As a Steward and then President of his Oil, Chemical and Atomic Workers (OCAW) Local in 1979, Briggs was instrumental in uncovering information on high bladder cancers impacting Workers employed at the Goodyear Plant in Niagara Falls. Working with his Union and Staff Attorneys, Briggs helped negotiate a settlement that guaranteed exposed Workers and Retirees would be monitored for the cancer four times a year.
“The ‘amount’ of bladder cancer ‘was alarming and I was lucky enough to be surrounded by good people’ (who more than adequately addressed the problem),” he told WNYLaborToday.com. “And there was another bladder cancer situation at the local DuPont Plant with its Workers. (DuPont) ‘knew about the cancer and did not tell us.’ A lawsuit ‘wound up with a lot of good changes at the plant and ($3million) in back pay to the Workers.’”
“From Workers’ exposure to toxic chemicals to repetitive injuries, I’ve been involved in ‘far too many’ (health and safety) situations in plants that can be counted (over the years),” continued Briggs - who went on to the Paper, Allied-Industrial, Chemical and Energy Workers International Union (PACE), which was merged into the USW in January 1999.

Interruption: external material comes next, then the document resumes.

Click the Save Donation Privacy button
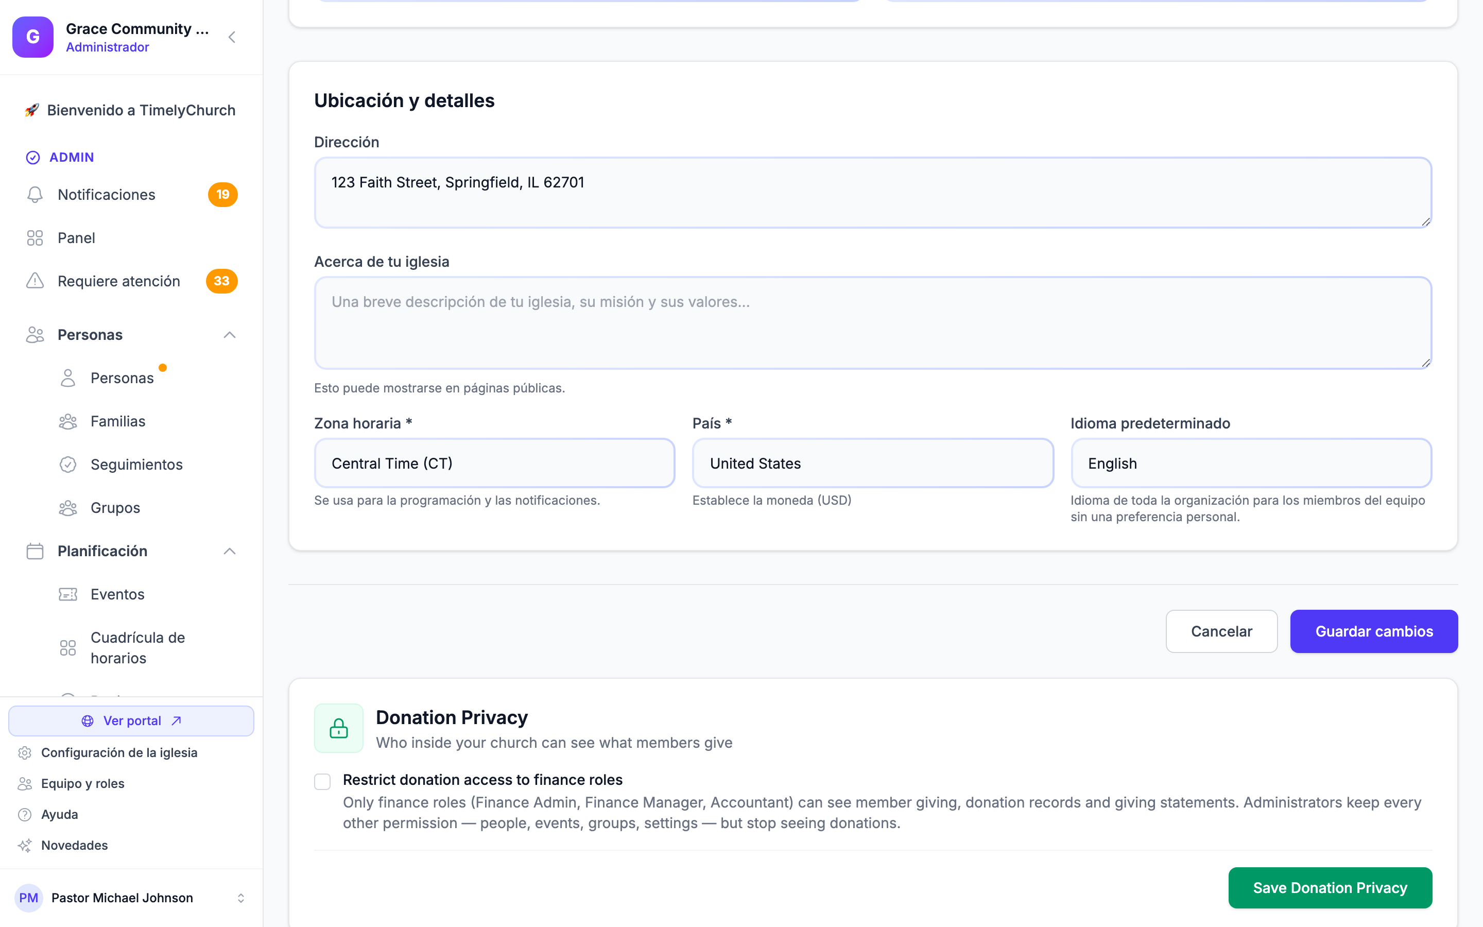 tap(1330, 888)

Briggs also took the time to single out his wife of 40 years, Bonnie, who he credited for “really allowing me to do” the job that he performs. “It was (all done) ‘with the understanding of my wife and I really appreciate her support,’” he said.

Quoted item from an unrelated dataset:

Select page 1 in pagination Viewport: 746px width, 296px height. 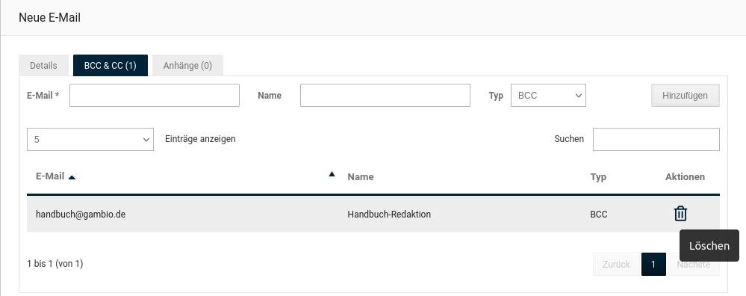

WNYCOSH was founded in 1979 by a coalition of Organized Labor and Environmental and Public Health Activists, who joined forces to fight for safer workplaces and improved environmental conditions. WNYCOSH’s founding conference of more than 300 initially worked together to raise public awareness about toxic exposures and illnesses at the infamous Love Canal and at the Goodyear Plant in Niagara Falls.
Over the past 40 years, WNYCOSH - which has fought for significant Worker and Environmental Protective Legislation and trained hundreds of thousands of Workers, has continued to build its membership base and expanded it to many public health and legal professionals and individuals who are interested in occupational safety and health issues.
At the same time, WNYCOSH has empowered hundreds of thousands of Workers - including young Workers, Refugee and Immigrant Workers, Low-Wage Workers and Workers in high hazard industries through direct training to identify, evaluate and control hazards in the workplace.
And - WNYCOSH has helped build Local, State and National Coalitions, including the Coalition for Economic Justice (CEJ), the New York State Labor-Environment Network, the Western New York Fair Trade Coalition, Occupational Safety and Health (OSHA)-Environmental Network and the New York State Zero Lift Task Force to protect, as well as secure, important new Labor and Workplace Safety and Health Standards.
Meanwhile, Photojournalist Dotter’s career began in documenting the Farmington Mine Disaster in 1968. Since then, he has photographed work and workplace hazards around the world.
Dotter’s work was again brought to world-wide prominence with the release of the Mueller Report into Republican President Donald Trump, as a Russian Troll Farm had appropriated a well-known Dotter photo of black lung survivor in a pro-Trump poster.
Working with WNYCOSH, Dotter is continuing to document work and workplace illnesses while in Buffalo. He took the this week time to photograph former and local Bethlehem Steel Workers, 9/11 First Responders, Local Artists, Refugee Farmers, Workers at St. Joseph’s Suburban Buffalo Hospital and members of Communications Workers of America (CWA) 1168, among others.